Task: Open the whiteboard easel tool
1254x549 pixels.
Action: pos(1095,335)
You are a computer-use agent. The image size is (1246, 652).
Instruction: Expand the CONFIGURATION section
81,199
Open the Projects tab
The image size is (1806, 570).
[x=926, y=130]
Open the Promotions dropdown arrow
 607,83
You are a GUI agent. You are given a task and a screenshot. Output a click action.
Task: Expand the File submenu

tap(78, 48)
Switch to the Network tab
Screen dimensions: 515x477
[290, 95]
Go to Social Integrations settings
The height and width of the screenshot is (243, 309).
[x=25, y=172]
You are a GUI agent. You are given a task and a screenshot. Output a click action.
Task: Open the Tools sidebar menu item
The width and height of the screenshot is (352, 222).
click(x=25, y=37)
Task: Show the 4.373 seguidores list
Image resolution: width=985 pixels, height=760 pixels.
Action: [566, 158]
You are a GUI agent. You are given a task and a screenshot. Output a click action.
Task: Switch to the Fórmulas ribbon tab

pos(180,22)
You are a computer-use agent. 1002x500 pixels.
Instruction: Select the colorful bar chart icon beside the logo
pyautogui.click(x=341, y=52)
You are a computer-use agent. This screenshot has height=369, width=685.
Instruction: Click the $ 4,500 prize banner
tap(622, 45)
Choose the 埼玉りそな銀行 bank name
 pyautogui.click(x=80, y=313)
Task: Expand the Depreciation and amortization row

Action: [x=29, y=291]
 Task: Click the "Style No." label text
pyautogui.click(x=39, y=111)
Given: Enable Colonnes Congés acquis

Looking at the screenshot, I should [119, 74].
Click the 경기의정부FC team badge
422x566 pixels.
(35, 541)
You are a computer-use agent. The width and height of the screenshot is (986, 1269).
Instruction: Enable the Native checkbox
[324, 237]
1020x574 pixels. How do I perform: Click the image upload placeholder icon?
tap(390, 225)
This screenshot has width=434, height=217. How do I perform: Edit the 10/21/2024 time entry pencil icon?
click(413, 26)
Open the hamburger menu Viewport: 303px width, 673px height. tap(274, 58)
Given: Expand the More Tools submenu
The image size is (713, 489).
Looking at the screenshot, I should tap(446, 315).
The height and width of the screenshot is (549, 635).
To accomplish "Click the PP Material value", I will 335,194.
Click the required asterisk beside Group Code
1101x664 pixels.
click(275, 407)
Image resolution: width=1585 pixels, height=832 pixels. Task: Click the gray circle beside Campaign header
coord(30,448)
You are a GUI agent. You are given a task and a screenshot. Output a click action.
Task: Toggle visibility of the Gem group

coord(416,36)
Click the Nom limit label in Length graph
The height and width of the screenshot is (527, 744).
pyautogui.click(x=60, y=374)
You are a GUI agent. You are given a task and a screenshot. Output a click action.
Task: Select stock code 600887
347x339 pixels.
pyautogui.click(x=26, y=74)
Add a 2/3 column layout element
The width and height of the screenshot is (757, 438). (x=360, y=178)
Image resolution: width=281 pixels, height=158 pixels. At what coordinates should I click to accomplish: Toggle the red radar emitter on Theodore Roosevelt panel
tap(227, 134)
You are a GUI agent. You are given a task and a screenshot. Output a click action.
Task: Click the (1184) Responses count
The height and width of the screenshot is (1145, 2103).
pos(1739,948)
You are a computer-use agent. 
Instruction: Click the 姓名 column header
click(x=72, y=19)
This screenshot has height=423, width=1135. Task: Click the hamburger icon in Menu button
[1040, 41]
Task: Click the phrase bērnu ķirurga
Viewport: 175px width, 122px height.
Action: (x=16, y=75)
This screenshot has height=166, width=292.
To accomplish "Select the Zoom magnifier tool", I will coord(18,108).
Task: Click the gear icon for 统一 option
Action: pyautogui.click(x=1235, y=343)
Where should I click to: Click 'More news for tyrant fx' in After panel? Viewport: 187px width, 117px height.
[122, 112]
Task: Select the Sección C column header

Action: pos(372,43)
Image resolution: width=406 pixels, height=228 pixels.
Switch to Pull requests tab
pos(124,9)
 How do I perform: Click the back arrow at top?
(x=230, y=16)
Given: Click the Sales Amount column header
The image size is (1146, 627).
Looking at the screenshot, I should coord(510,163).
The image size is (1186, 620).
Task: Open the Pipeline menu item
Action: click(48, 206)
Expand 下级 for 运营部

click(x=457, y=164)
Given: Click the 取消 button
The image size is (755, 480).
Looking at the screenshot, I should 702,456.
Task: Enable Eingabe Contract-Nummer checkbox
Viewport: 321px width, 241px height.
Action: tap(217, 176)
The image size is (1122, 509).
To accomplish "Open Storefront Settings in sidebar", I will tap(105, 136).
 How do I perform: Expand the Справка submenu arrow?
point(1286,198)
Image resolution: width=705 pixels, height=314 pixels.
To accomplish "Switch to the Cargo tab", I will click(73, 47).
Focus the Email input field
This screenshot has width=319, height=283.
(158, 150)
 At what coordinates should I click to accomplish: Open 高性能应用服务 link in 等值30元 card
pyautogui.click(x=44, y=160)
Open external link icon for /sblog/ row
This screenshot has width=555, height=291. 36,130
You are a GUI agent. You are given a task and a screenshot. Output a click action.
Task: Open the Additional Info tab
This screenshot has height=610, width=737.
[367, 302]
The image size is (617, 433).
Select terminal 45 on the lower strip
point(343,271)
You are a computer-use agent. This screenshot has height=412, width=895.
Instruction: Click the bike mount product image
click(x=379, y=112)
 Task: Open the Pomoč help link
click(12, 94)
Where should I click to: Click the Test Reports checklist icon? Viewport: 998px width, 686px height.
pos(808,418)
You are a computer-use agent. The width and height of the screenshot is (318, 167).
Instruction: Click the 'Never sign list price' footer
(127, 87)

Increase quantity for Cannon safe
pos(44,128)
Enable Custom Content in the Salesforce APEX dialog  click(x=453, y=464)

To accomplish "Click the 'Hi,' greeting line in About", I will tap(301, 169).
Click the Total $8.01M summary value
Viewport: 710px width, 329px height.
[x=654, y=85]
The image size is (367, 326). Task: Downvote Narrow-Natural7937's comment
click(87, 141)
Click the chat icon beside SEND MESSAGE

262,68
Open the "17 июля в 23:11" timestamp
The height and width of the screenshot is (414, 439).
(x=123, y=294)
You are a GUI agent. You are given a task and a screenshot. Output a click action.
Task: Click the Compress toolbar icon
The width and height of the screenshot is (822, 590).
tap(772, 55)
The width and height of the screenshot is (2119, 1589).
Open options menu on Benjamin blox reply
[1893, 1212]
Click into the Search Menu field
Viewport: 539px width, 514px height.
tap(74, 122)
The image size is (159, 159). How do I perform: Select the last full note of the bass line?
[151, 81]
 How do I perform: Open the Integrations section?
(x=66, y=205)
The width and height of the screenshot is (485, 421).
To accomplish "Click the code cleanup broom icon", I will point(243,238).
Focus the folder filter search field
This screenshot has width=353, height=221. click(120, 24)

The problem: What do the lines above say from the one containing "Open external link icon for /sblog/ row" down to the one containing "Enable Custom Content"? Return them exactly, both end lines included, and only them.

Solution to this exercise:
Open external link icon for /sblog/ row
This screenshot has width=555, height=291. 36,130
You are a GUI agent. You are given a task and a screenshot. Output a click action.
Task: Open the Additional Info tab
This screenshot has height=610, width=737.
[367, 302]
The image size is (617, 433).
Select terminal 45 on the lower strip
point(343,271)
You are a computer-use agent. This screenshot has height=412, width=895.
Instruction: Click the bike mount product image
click(x=379, y=112)
 Task: Open the Pomoč help link
click(12, 94)
Where should I click to: Click the Test Reports checklist icon? Viewport: 998px width, 686px height.
pos(808,418)
You are a computer-use agent. The width and height of the screenshot is (318, 167).
Instruction: Click the 'Never sign list price' footer
(127, 87)

Increase quantity for Cannon safe
pos(44,128)
Enable Custom Content in the Salesforce APEX dialog  click(x=453, y=464)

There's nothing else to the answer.